These are the key concepts you need to understand to accurately answer the question.

Statement of Liquidation
When a Limited Liability Corporation (LLC) decides to wind up its operations, it goes through a process known as liquidation. Part of this process includes creating a statement of liquidation. This statement is crucial.
The statement of liquidation details all pertinent information regarding the company's assets, liabilities, and members' equity as the business dissolves.
  • It provides a record of the company's financial standing before liquidation begins.
  • Subsequently, it is updated to reflect any transactions and adjustments made during the liquidation process.
  • Finally, it shows the distribution of any remaining assets to the members.

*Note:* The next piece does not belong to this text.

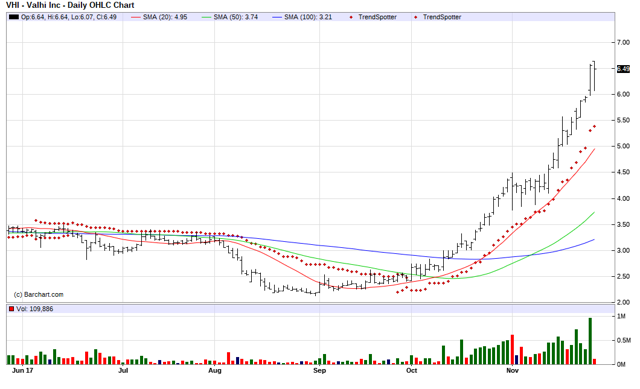Click the second TrendSpotter legend label
The height and width of the screenshot is (389, 640).
(442, 17)
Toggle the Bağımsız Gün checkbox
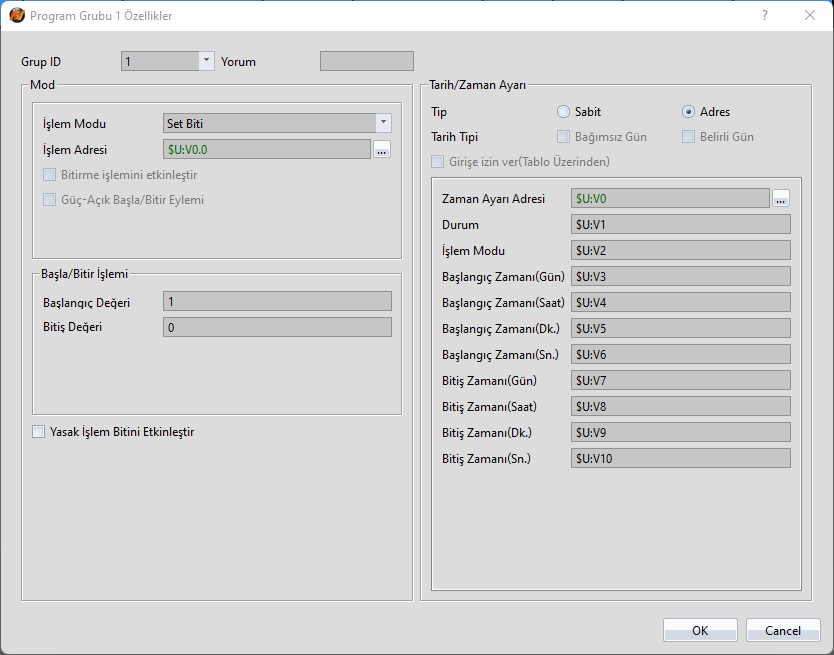Viewport: 834px width, 655px height. point(564,137)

In the example provided, the statement would reflect initial equity positions, the sale of noncash assets for less than their book value, and final cash distribution after paying off all liabilities. This offers transparency and clarity to all members about the financial outcomes of the liquidation process.
Journal Entry
Once the LLC is in the final stages of liquidation, a journal entry records the last transactions, especially the distribution of cash to members. A journal entry helps in ensuring that all financial activities are recorded accurately in the accounting records.
Here’s how to create the journal entry for the final distribution:
  • First, debit each member's capital account, reducing it to zero as cash is distributed to them based on their adjusted equity.

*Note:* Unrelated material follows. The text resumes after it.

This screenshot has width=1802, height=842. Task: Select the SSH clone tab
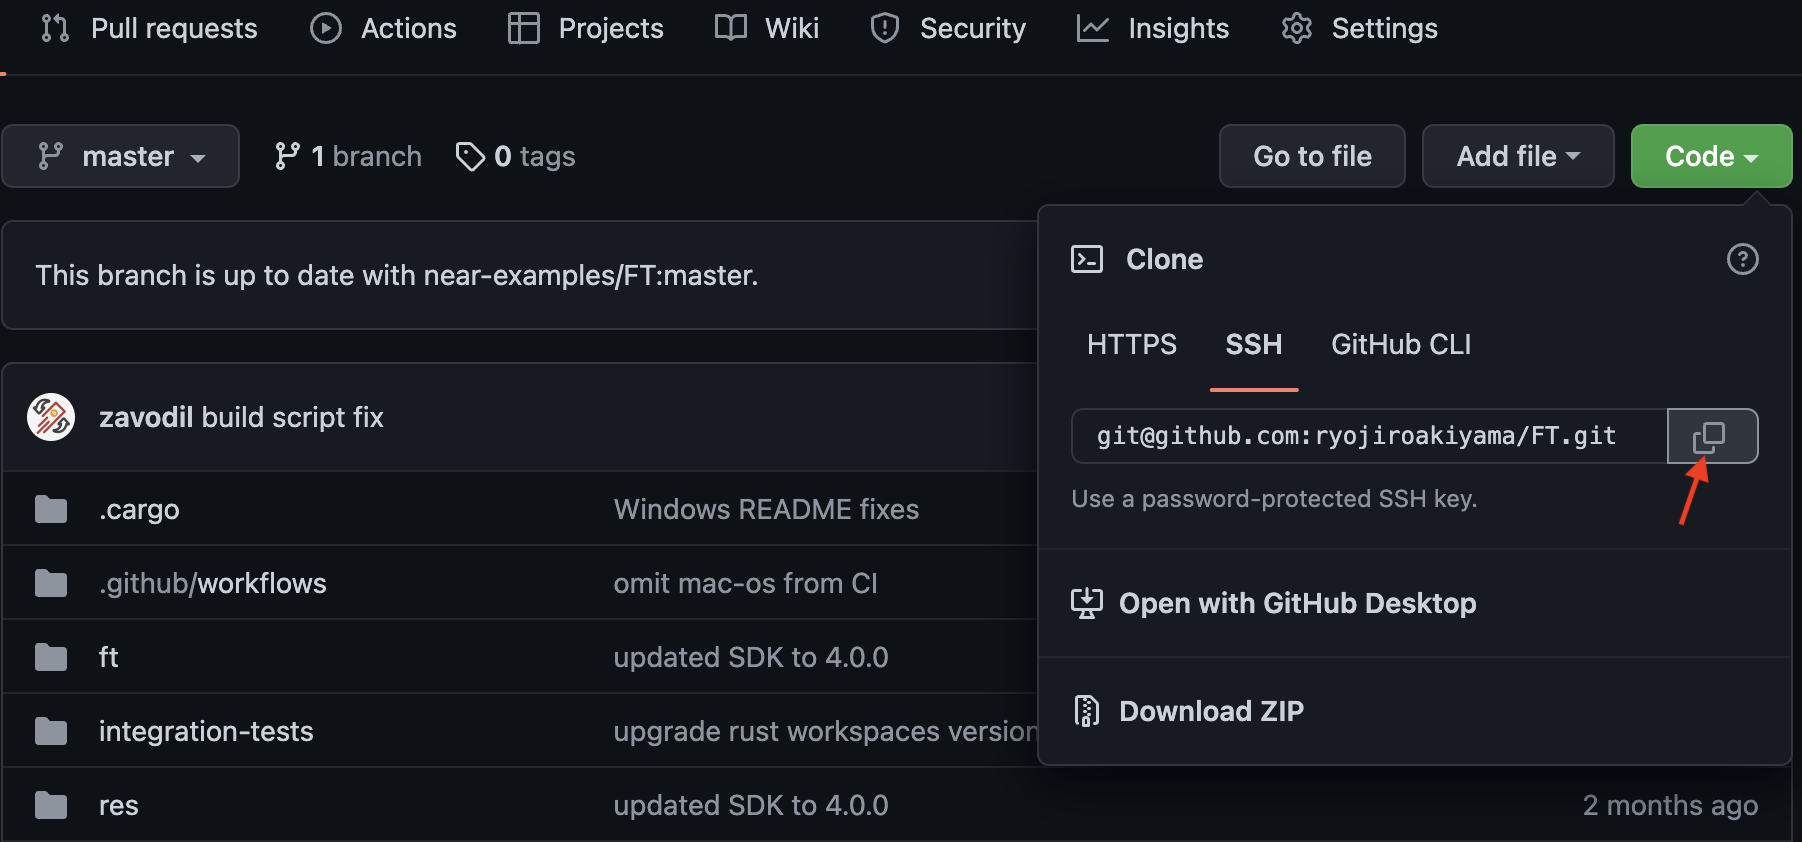click(1254, 344)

  • Second, credit the cash account to reflect outgoing cash.
For City Signs, LLC:
  • Ellis’ Capital: Debit $16,400.
  • Roane’s Capital: Debit $33,400.
  • Clausen’s Capital: Debit $6,200.
  • Cash: Credit $56,000.
Thus, this entry captures the final cash movements and displays the conclusion of all financial obligations to the members.
Members' Equity
Members' equity is the value of the members' ownership in the LLC. It includes the capital contributions made by each member, along with accumulated profits and reduced by any losses or withdrawals. Prior to liquidation, it shows what each member would be entitled to if the LLC were liquidated at that moment.

During liquidation, members' equity accounts are adjusted to reflect any loss from asset sales and other final accounting measures.
  • Initially, City Signs, LLC's members' equity stood as follows: Ellis ($28,000), Roane ($45,000), and Clausen ($12,000).
  • After the asset sale resulted in a loss, these balances needed to be adjusted according to their income and loss sharing ratio, which altered each member's final entitlement.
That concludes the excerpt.